I got a text message from a friend yesterday that said, “Turn on NPR right now.”  I did, and heard a story about a bunch of bizarre medical conditions that afflict musicians, like that badge-of-honor rash that violinists get on the left side of their necks from rubbing a violin across it for years or decades.

I didn’t hear anything that would have caused my friend to write with such urgency, though, so after the story was over, I wrote back and said, “Caught a bit of it. . .musicians’ ailments.  What’d I miss?”

“Cello scrotum.  You need to hear the whole story.”

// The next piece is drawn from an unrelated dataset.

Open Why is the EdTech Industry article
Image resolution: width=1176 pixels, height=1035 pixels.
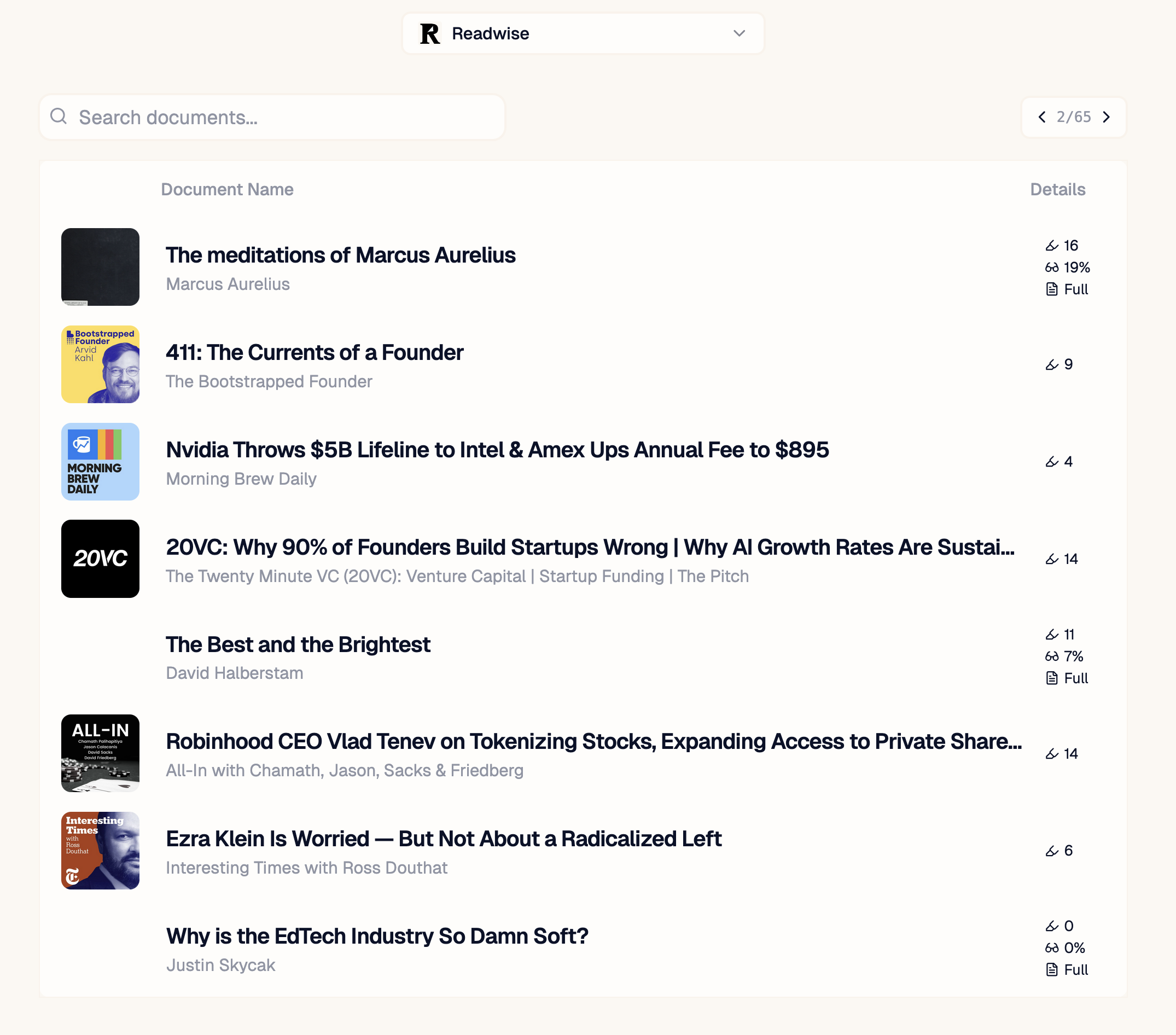377,936
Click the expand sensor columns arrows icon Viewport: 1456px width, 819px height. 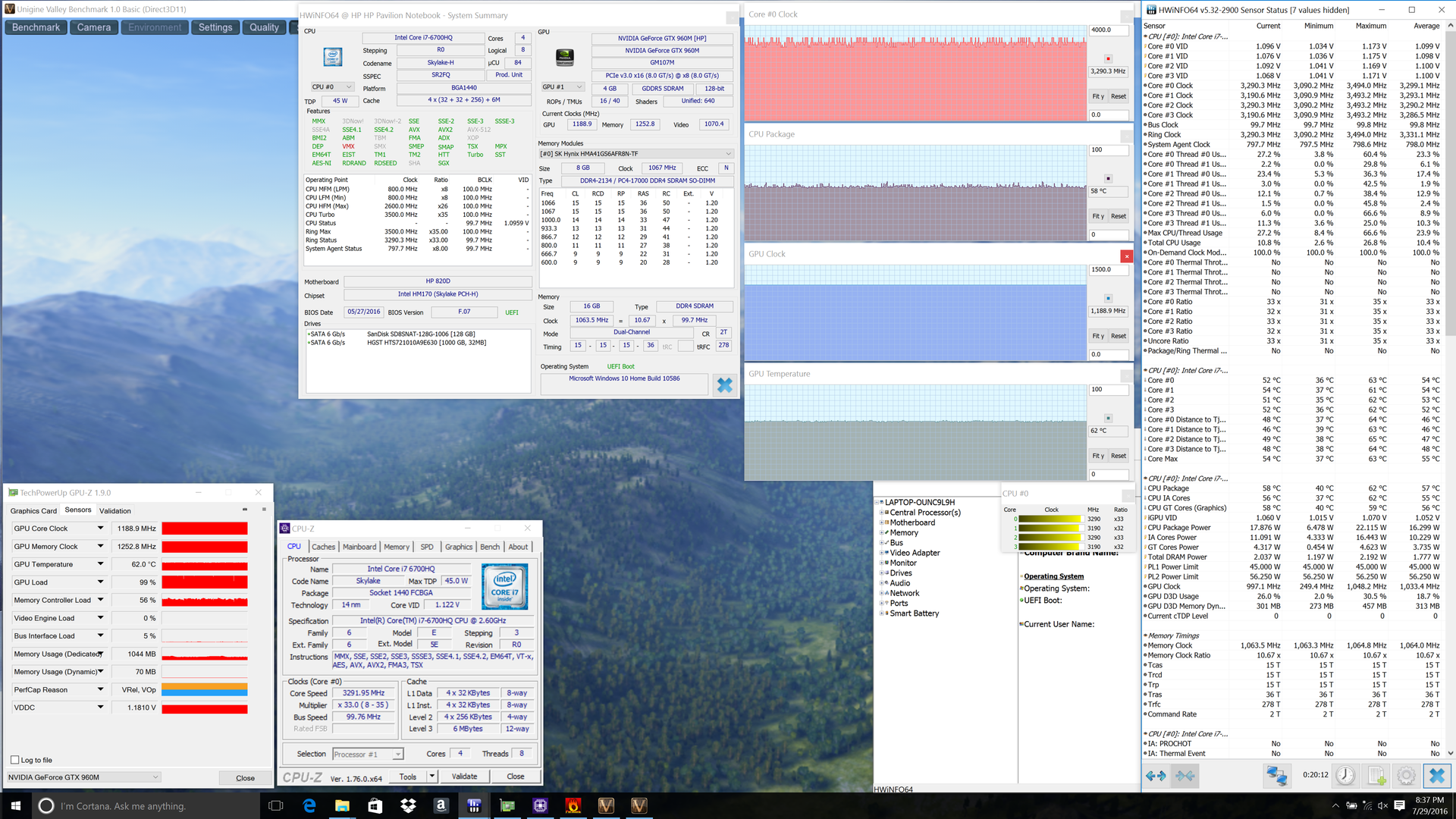click(1156, 775)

“Holy crap!”  I had to find out more.

As it turns out,  an English medical journal back in the 1970’s reported about a condition called ‘guitarist’s nipple’ that is (supposedly) an irritation caused by a guitar rubbing across your chest.  I suppose that’s assuming that you’re not wearing a shirt.  I’ve played guitar for many years, and my nipples are fine and dandy, thank you very much.  (TMI?  NEI?)  My ribs do go in a little bit on one side, where the top of the body of the guitar rests against your chest while you’re sitting down with it.  Oh yeah, and the calluses on my fingers are thick enough that I can touch a hot pan or something for a while and not feel it.  (“Mmmm, what’s that smell?  Smells like bacon.  Oh. . .it’s my finger.”)

So.  Anyway.

Around the time of said nipple affliction, this English doctor and her husband thought it would be funny if they one-upped that condition, so they dreamed up ‘cello scrotum’, which they said was chafing in the scrotal area.  This is, of course, impossible, because when you play the cello, you hold the instrument between your knees, which are spread far apart, which also means that your nether region is getting plenty of air, so there’s no opportunity for chafing.  Not to belabor the point, but. . .


. . .there, you see?  No chafing.  You DO get sore sometimes from sitting on the edge of a chair all the time, but that’s about it.  The cello is one of the most ergonomic instruments out there.

Apparently, though, the myth of scrotal chafing persisted for decades, until another journal mentioned the condition last December, which prompted the doctor to write to the journal and put the matter to rest once and for all.

The money quote of the article was this:   “Perhaps after 34 years, it’s time for us to confess that we invented cello scrotum.”

Here’s a link to the story.

I had a ball writing this entry, by the way, but ultimately I find this subject to be completely nuts.